Meloni: «Se l’Europa vuole essere grande deve difendersi da sola»

«Se l’Europa vuole essere grande deve essere capace di difendersi da sola. Quando appalti la sicurezza a qualcun altro devi sapere che c’è un prezzo da pagare. Quello che è accaduto al vertice della Nato è questa cosa qui, a me non ha stupito. Sappiamo che è un processo inevitabile ed è un’occasione per noi. Chiaramente la difesa ha un costo economico e produce una libertà politica». Lo ha detto Giorgia Meloni, intervistata da Enrico Mentana nel corso del TG LA7. Sempre sul tema la premier ha inoltre dichiarato: «Non parlerei di incrinatura dei rapporti tra Stati Uniti ed Europa, io penso che quello che è scritto in questo documento strategico, magari con toni assertivi è qualcosa che nel dibattito tra Stati Uniti ed Europa va avanti da molto tempo e penso che parli di processo storico inevitabile».

Le parole di Meloni su Ucraina e Medio Oriente

Quanto alle due grandi crisi in corso a livello globale, Meloni ha affermato che sull’Ucraina «la linea del governo è molto chiara dall’inizio», in quanto ha «sostenuto l’Ucraina per costruire la pace, non con le buone intenzioni ma con la deterrenza». Riguardo al Medio Oriente, la premier ha detto che «l’Italia non è stata timida con Israele su quanto successo in Cisgiordania», aggiungendo: «Noi siamo stati molto chiari in varie sedi. All’Assemblea generale delle Nazioni Unite io ho detto che Israele non ha il diritto di impedire la nascita di uno stato della Palestina o di favorire nuovi insediamenti per impedirlo».

Meloni: «Mi confronterò col leader dell’opposizione quando mi diranno chi è»
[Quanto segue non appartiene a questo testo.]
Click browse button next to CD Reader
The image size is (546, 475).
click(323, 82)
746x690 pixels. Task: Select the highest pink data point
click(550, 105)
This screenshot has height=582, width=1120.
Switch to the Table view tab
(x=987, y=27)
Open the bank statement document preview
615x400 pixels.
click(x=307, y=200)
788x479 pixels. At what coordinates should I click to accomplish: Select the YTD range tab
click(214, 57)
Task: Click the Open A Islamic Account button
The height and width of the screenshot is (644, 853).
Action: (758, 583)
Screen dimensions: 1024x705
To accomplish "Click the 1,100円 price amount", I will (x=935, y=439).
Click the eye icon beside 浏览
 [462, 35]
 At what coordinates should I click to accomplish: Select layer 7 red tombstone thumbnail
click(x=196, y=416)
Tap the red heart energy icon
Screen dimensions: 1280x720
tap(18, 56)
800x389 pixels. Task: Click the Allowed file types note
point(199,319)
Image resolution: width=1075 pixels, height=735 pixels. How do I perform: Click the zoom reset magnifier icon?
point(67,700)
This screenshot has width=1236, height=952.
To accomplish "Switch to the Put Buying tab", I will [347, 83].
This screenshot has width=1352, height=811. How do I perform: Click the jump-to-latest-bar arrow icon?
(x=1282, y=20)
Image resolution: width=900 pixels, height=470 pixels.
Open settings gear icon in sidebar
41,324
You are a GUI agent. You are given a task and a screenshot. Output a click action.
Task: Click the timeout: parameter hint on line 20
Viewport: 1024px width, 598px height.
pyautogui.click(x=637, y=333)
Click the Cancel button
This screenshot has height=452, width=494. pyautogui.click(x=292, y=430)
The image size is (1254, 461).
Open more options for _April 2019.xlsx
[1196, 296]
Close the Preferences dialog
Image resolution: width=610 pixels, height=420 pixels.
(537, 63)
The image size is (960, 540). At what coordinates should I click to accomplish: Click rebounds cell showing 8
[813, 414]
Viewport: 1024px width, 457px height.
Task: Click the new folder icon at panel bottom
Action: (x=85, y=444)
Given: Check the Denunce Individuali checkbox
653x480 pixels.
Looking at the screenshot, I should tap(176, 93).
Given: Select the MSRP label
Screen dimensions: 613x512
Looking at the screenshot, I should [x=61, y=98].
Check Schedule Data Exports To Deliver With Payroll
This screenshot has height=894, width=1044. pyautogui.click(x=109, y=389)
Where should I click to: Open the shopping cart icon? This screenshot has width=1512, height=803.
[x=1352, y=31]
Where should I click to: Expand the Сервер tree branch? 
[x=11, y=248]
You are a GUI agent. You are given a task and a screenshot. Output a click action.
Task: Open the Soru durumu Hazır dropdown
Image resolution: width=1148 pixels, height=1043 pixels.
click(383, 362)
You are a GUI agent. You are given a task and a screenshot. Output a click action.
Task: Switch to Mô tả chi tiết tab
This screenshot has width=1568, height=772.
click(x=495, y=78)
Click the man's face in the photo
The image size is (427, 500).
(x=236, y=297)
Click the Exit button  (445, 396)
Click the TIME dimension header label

Mentana ha poi chiesto a Meloni se ci sarà, prima o poi, un faccia a faccia con Elly Schlein: «Ho dichiarato varie volte la mia disponibilità a confrontarmi con il leader dell’opposizione, quando mi diranno chi è…», ha detto la presidente del Consiglio, lanciando una frecciata sia a Schlein che a Giuseppe Conte: «Io non mi infilo nelle dinamiche delle opposizioni».